When a case is filed, it is now incumbent on the parties to immediately convey whether or not the plaintiff or claimant is a Medicare beneficiary. If not, the parties can proceed as they have always done. However, if the claimant is Medicare eligible, the reporting requirements will be triggered and Medicare's interests must be taken into account.
Once it is determined whether or not a claimant is a Medicare beneficiary, you must now determine whether or not the case involves only past medical payments or if it also includes future medical damages.
If the case involves only past medical payments, a letter to the Coordination of Benefits Contractor requesting Medicare's conditional payments should immediately be forwarded. Once those conditional payments are determined, the parties can settle the case and eliminate Medicare's interests by paying any outstanding conditional payments.
FUTURE MEDICAL CARE
In cases that involve future medical care, the situation becomes more difficult. My initial recommendation is to forward the settlement documents and a Medicare set-aside proposal to Medicare for review. If the agency agrees to review it, as in workers' compensation cases, you will get a letter back that binds the agency to a certain amount. This amount is then placed into a Medicare set-aside account and, as part of the settlement, is funded. The case can then be closed and Medicare's interests have been taken into account.
If Medicare will not review the settlement, it is incumbent on the parties to come up with a solution that will take Medicare's future interests into account. I would suggest a Medicare set-aside review by a competent provider in order to determine what Medicare's future interests might be in the case. Thereafter, the parties, as part of the general settlement, could provide a Medicare set-aside account. This could be administered either by the plaintiff or a trustee.
The settlement documents would then bind the plaintiff to use the set-aside money in a separate account only for future Medicare expenses. As in workers' compensation, the settlement documents should also require a plaintiff to track the Medicare set-aside money through an annual accounting. In this way, when the money is used up, the plaintiff would go over this accounting with Medicare and request that Medicare begin payments.
This is the method used by the agency when Medicare set-asides are approved in workers' compensation cases. I see no reason why this method could not be used in liability cases when the parties set up their own trust account.
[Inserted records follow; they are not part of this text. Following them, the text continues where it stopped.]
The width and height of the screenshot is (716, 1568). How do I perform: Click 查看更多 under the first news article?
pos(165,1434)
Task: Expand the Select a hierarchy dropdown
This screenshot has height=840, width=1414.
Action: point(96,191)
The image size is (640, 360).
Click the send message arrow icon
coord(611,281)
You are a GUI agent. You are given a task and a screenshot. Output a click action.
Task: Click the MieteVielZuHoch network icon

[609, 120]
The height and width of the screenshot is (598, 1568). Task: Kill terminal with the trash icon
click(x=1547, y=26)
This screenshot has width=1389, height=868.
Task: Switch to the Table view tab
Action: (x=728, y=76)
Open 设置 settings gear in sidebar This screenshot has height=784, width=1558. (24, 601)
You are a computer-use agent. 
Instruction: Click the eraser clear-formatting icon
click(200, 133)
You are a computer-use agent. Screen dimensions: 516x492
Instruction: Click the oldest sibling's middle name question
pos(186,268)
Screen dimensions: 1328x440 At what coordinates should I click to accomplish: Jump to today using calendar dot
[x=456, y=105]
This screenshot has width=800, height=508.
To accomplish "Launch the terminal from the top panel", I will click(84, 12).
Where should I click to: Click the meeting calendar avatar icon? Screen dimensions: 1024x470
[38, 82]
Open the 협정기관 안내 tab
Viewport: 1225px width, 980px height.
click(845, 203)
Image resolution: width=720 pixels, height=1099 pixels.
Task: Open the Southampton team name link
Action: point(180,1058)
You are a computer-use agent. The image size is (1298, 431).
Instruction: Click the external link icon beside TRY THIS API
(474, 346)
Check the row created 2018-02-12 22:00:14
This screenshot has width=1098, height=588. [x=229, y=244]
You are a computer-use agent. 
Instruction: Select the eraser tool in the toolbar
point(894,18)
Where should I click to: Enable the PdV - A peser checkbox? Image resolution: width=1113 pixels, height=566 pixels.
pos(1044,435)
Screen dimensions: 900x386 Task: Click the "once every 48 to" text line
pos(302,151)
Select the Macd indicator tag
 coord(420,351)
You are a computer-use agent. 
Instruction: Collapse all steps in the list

Another alternative to bind the parties with a private set-aside arrangement would be to have the court approve the arrangement, much like a minor's settlement. In this way, there would be a judicial order compelling the plaintiff to use those monies as designated, and if the plaintiff did not do so, the plaintiff could be held in contempt of court. If the plaintiff violated a court order and disbursed the funds, it is also possible that it could be considered Medicare fraud.